Companies and Brands

Emergency Room Patients Prefer Budweiser

In a bit of news Anheuser-Busch InBev S.A./N.V. (NYSE: BUD) is bound to find unsettling, new research shows that people who visit emergency rooms with injuries prefer Budweiser products over other brands. The news gives the slogan “King of Beers” a new meaning. The data, however, damages several brands without any supporting evidence as to exactly why they have been singled out.

Based on facts from the Johns Hopkins Bloomberg School of Public Health included in a paper titled “Substance Use and Misuse,” researchers found:

Budweiser, Steel Reserve, Colt 45, Bud Ice and Bud Light — were consumed in the highest quantities by emergency room patients, according to a new pilot study from researchers at The Center on Alcohol Marketing and Youth (CAMY).

Three out of five brands is an impressive average.

In terms of more specific brand data, the study reports:

Four malt liquors — Steel Reserve, Colt 45, Bud Ice and King Cobra — accounted for almost 50 percent (46%) of the beer consumed by the sample. Yet these four beverages accounted for only 2.4 percent of beer consumption in the general population.

On this basis, Anheuser-Busch does a little better. It owns King Cobra and Bud Ice, while Molson Coors Brewing Co. (NYSE: TAP) owns the Steel Reserve brand.

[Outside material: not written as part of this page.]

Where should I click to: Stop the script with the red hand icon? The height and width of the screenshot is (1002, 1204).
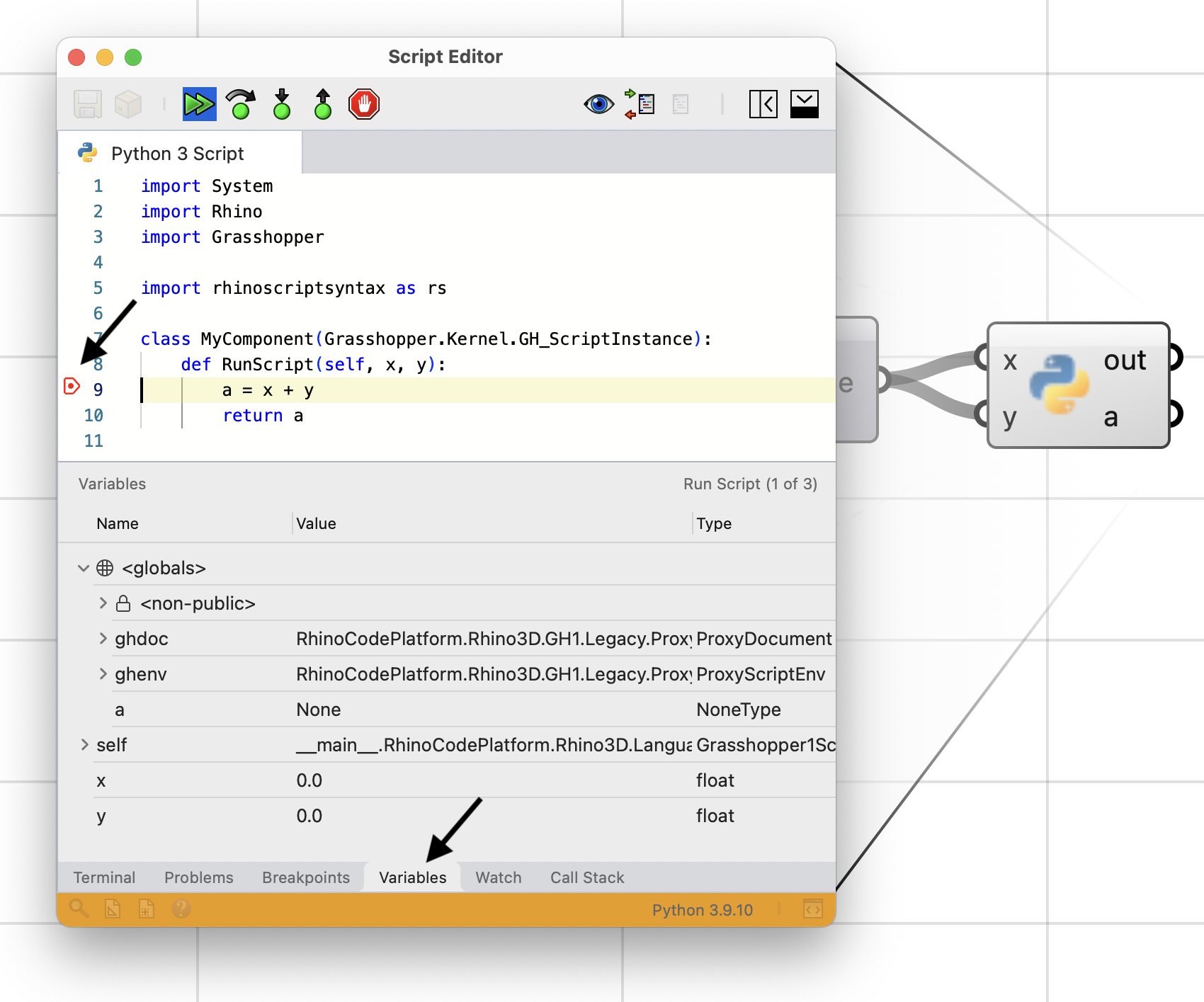tap(364, 104)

The Pabst Brewing Company owns Colt 45. Three of the five “emergency room” brands are malt liquor, which has a higher concentration of alcohol than regular beers.

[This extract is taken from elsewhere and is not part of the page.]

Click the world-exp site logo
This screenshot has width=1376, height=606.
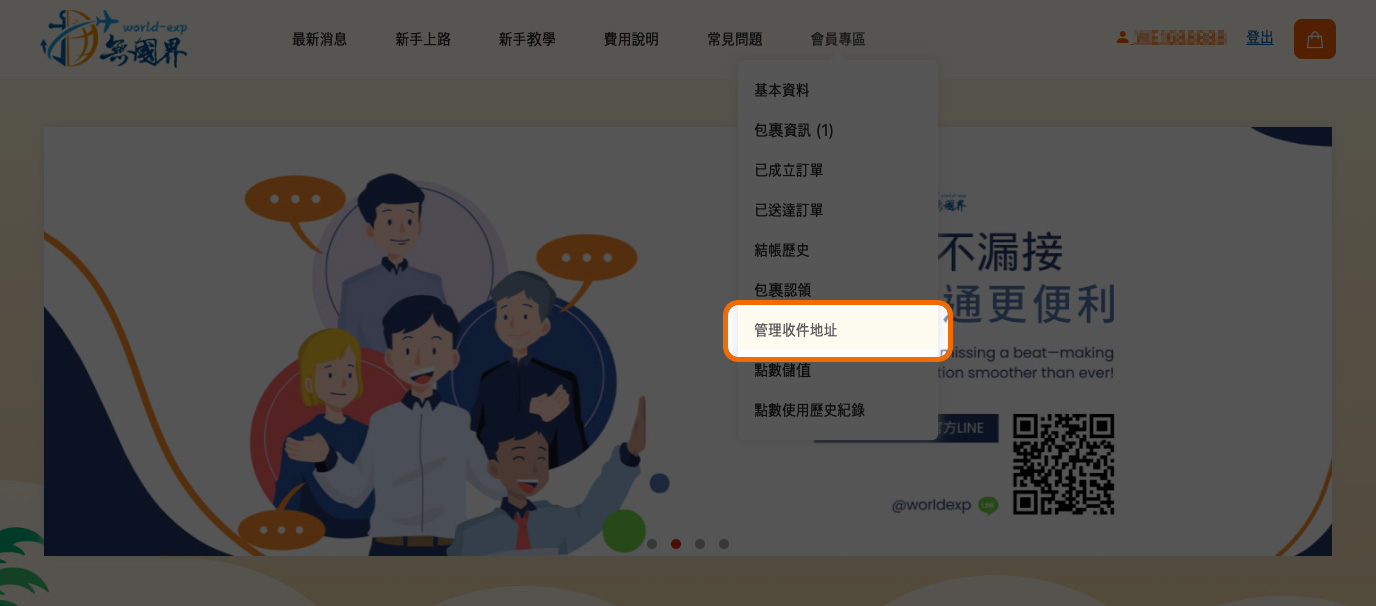pyautogui.click(x=114, y=39)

Other than this information about the demographics of beer drinkers and emergency room visits, the research ends there. That is a shame because brands on the list will be hurt without any real explanation as to why they are found in such concentrations:

The next step, according to study authors, would be to pursue this type of research be further explored in a larger sample of emergency department admissions for injury, across multiple cities and hospitals. Policy implications of this kind of research could include requirements for clear labeling of alcohol content on malt beverage containers, including serving size labeling; limits on malt liquor availability and marketing; and graduated taxation of beer based on alcohol content to discourage consumption of higher-alcohol products.

While the researchers may be pleased with their ability to identify products, they have singled out several brands without giving any final determination about why they got onto the list in the first place.